Rick French: American interest in this year’s World Cup seems to be at a 20-year low with the U.S. team not qualifying, the ongoing FIFA bribery scandal, geopolitical issues with Russia, and consumer angst over the Facebook/Cambridge Analytica privacy disclosure and how it was exploited by Russia for political gain. In short, many U.S. brands that might have considered hitching their wagons to the global popularity of soccer are steering clear.   


Shawn McBride: From the overarching scandal that has engulfed FIFA, which includes corruption charges related to Russia’s bid, to incidents of racism at soccer matches in Russia, as well as attitudes toward the LGBTQ community, there are going to be a lot of sensitive topics that will factor into storylines this summer.   

How would you counsel a brand looking to get involved for the first time? 

RF: Carefully. A brand needs to show it supports soccer and the idea of sportsmanship bringing together different countries and ethnicities, while not appearing to support a scandal-ridden FIFA or Russia. It’s a very tricky balance a brand must strike unless it’s already endemic to the sport, where it probably gets a free pass for past support.

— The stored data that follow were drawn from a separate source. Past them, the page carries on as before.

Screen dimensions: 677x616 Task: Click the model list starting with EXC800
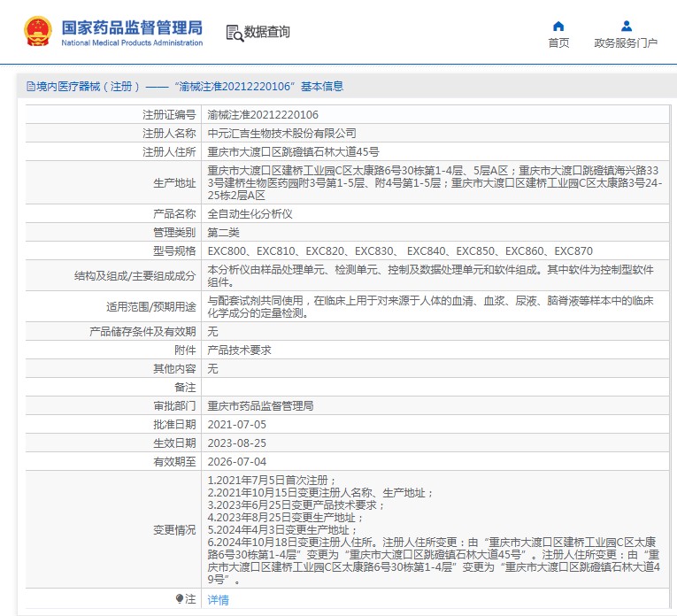(x=400, y=251)

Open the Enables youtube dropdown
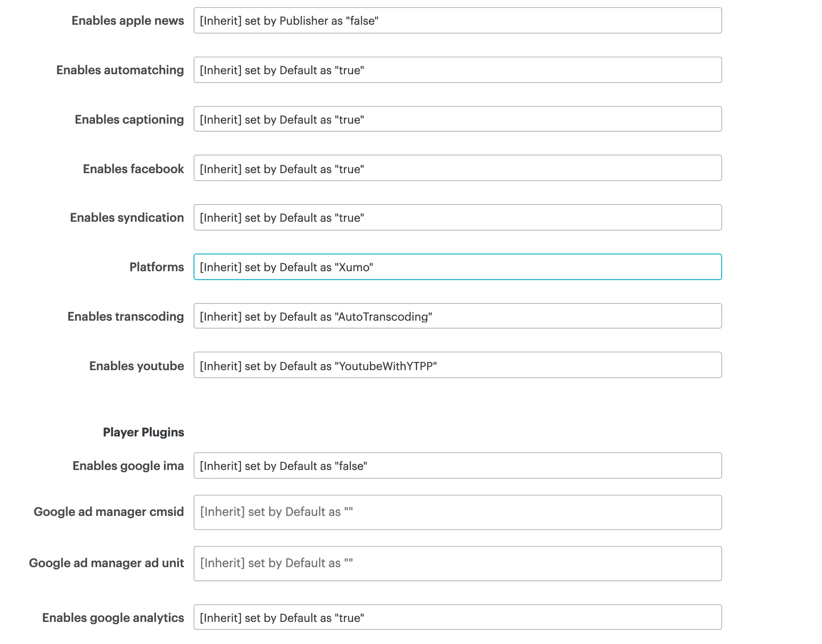(457, 365)
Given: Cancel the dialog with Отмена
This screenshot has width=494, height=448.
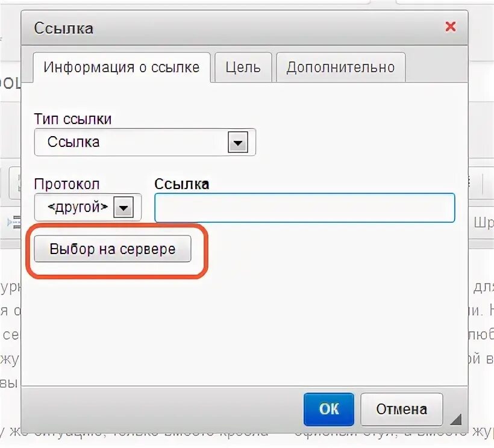Looking at the screenshot, I should pos(402,409).
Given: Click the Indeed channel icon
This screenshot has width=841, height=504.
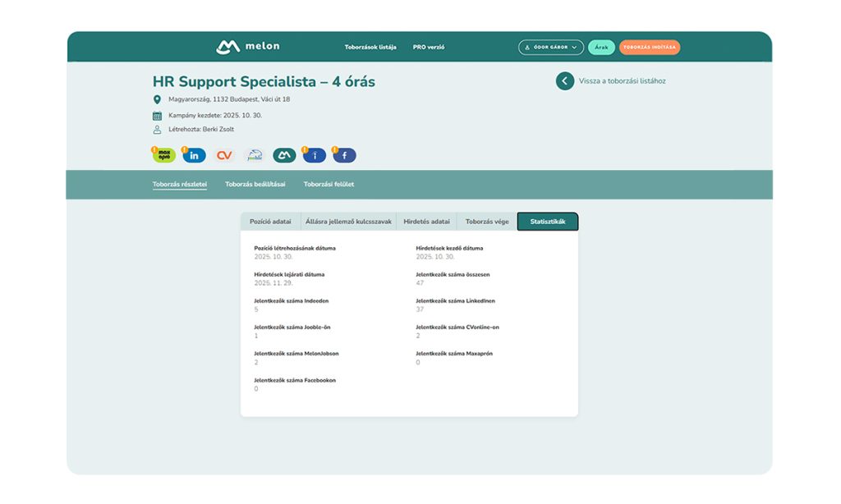Looking at the screenshot, I should click(315, 155).
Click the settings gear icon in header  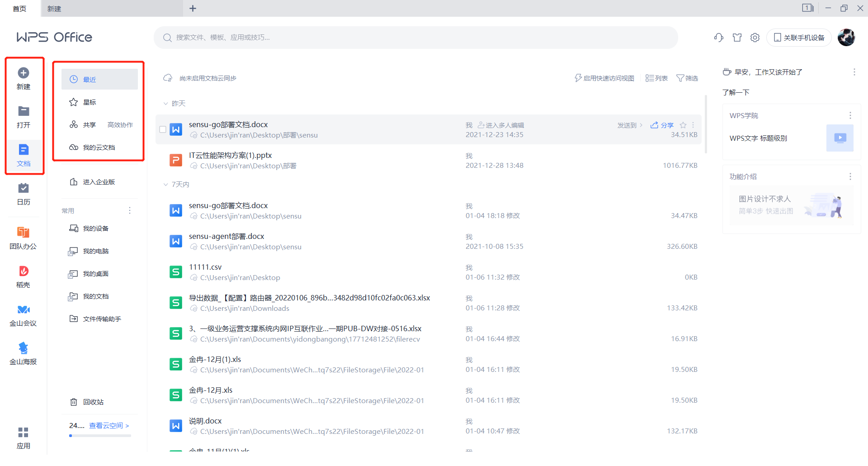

SM: In addition to having a detailed issues preparedness plan, for any brands that want to get involved for the first time, I’d counsel them to be eyes-wide-open to the playing field, have complete internal alignment on their goals, objectives, and risk tolerance, be laser-focused on their strategy, and then be ready to pivot should anything arise that might be a threat to their brand reputation. 

Is it better for a brand to go all in as a sponsor, brandjack, or steer clear? 

RF: I would counsel them on the risks and suggest they limit their engagement to social media marketing that honored sportsmanship and the beauty of the game. 

Multinational brands such as Visa, Coca-Cola, Adidas, and others can probably go all-in because the U.S. market is only one sales territory and interest in other countries participating in the tournament will be high.


SM: We can expect to see a more muted approach by sponsors and fewer companies will attempt to brandjack the event. 

This isn’t to say the World Cup will be the soccer equivalent of a massive tree falling with no one around to hear it — this is still one of the world’s most popular and viewed sporting events. 

However, I don’t expect record numbers from the standpoint of ratings or overall engagement. 

Is this a good opportunity for brands to align themselves with? 

RF: I don’t think anyone is pointing a finger at the sport and saying it’s wrong to get behind it or enjoy the tournament. 

The issue is FIFA’s leadership, or lack thereof, and how Russia acquired the games, and those same two issues are already extending to Qatar in 2022.   

SM: For official sponsors, there is a massive, and often longer term, investment that needs to be taken into consideration, not to mention the need to defend their status from category competitors who might want to tap into a halo effect. 

There are also variables such as overall marketing campaigns and how FIFA plays into them, target audiences, and priority geographic markets, all of which could make it worthwhile for brands to strongly consider utilizing this property.